**Exercise directions**
Will you reproduce the data below word for word, line by line, without changing anything?

**Data lines**
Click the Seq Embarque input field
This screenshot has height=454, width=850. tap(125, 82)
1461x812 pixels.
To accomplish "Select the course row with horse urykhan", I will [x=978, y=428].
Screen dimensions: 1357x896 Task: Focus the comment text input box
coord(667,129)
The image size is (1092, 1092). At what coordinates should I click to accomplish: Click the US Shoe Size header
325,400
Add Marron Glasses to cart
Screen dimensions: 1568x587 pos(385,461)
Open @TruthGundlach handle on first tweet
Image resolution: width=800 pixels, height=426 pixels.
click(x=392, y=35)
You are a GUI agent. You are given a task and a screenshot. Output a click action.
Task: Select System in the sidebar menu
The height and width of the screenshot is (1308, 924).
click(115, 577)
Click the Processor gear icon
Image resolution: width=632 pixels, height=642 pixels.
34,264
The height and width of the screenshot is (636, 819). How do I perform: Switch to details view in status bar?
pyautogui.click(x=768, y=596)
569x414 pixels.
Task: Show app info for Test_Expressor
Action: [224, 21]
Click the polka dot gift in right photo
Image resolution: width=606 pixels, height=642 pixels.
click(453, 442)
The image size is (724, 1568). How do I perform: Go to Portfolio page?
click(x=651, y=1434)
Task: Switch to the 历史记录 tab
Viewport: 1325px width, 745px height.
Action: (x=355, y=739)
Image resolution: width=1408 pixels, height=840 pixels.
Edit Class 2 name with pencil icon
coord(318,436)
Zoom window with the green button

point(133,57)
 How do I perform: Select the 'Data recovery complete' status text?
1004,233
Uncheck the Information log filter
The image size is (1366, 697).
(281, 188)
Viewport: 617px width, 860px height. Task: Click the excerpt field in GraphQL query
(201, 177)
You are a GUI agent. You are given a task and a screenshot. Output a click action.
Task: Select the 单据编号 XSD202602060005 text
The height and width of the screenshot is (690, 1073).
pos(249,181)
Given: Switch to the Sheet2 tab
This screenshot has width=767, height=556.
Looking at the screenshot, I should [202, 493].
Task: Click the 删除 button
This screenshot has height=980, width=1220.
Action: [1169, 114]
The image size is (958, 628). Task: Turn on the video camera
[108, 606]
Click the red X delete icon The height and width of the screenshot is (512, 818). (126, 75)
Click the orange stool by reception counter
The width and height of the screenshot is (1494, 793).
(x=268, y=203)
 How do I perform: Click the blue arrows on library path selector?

**Answer**
Click the Seq Embarque input field
This screenshot has height=454, width=850. tap(125, 82)
1461x812 pixels.
To accomplish "Select the course row with horse urykhan", I will [x=978, y=428].
Screen dimensions: 1357x896 Task: Focus the comment text input box
coord(667,129)
The image size is (1092, 1092). At what coordinates should I click to accomplish: Click the US Shoe Size header
325,400
Add Marron Glasses to cart
Screen dimensions: 1568x587 pos(385,461)
Open @TruthGundlach handle on first tweet
Image resolution: width=800 pixels, height=426 pixels.
click(x=392, y=35)
You are a GUI agent. You are given a task and a screenshot. Output a click action.
Task: Select System in the sidebar menu
The height and width of the screenshot is (1308, 924).
click(115, 577)
Click the Processor gear icon
Image resolution: width=632 pixels, height=642 pixels.
34,264
The height and width of the screenshot is (636, 819). How do I perform: Switch to details view in status bar?
pyautogui.click(x=768, y=596)
569x414 pixels.
Task: Show app info for Test_Expressor
Action: [224, 21]
Click the polka dot gift in right photo
Image resolution: width=606 pixels, height=642 pixels.
click(453, 442)
The image size is (724, 1568). How do I perform: Go to Portfolio page?
click(x=651, y=1434)
Task: Switch to the 历史记录 tab
Viewport: 1325px width, 745px height.
Action: (x=355, y=739)
Image resolution: width=1408 pixels, height=840 pixels.
Edit Class 2 name with pencil icon
coord(318,436)
Zoom window with the green button

point(133,57)
 How do I perform: Select the 'Data recovery complete' status text?
1004,233
Uncheck the Information log filter
The image size is (1366, 697).
(281, 188)
Viewport: 617px width, 860px height. Task: Click the excerpt field in GraphQL query
(201, 177)
You are a GUI agent. You are given a task and a screenshot. Output a click action.
Task: Select the 单据编号 XSD202602060005 text
The height and width of the screenshot is (690, 1073).
pos(249,181)
Given: Switch to the Sheet2 tab
This screenshot has width=767, height=556.
Looking at the screenshot, I should [202, 493].
Task: Click the 删除 button
This screenshot has height=980, width=1220.
Action: [1169, 114]
The image size is (958, 628). Task: Turn on the video camera
[108, 606]
Click the red X delete icon The height and width of the screenshot is (512, 818). (126, 75)
Click the orange stool by reception counter
The width and height of the screenshot is (1494, 793).
(x=268, y=203)
 How do I perform: Click the blue arrows on library path selector?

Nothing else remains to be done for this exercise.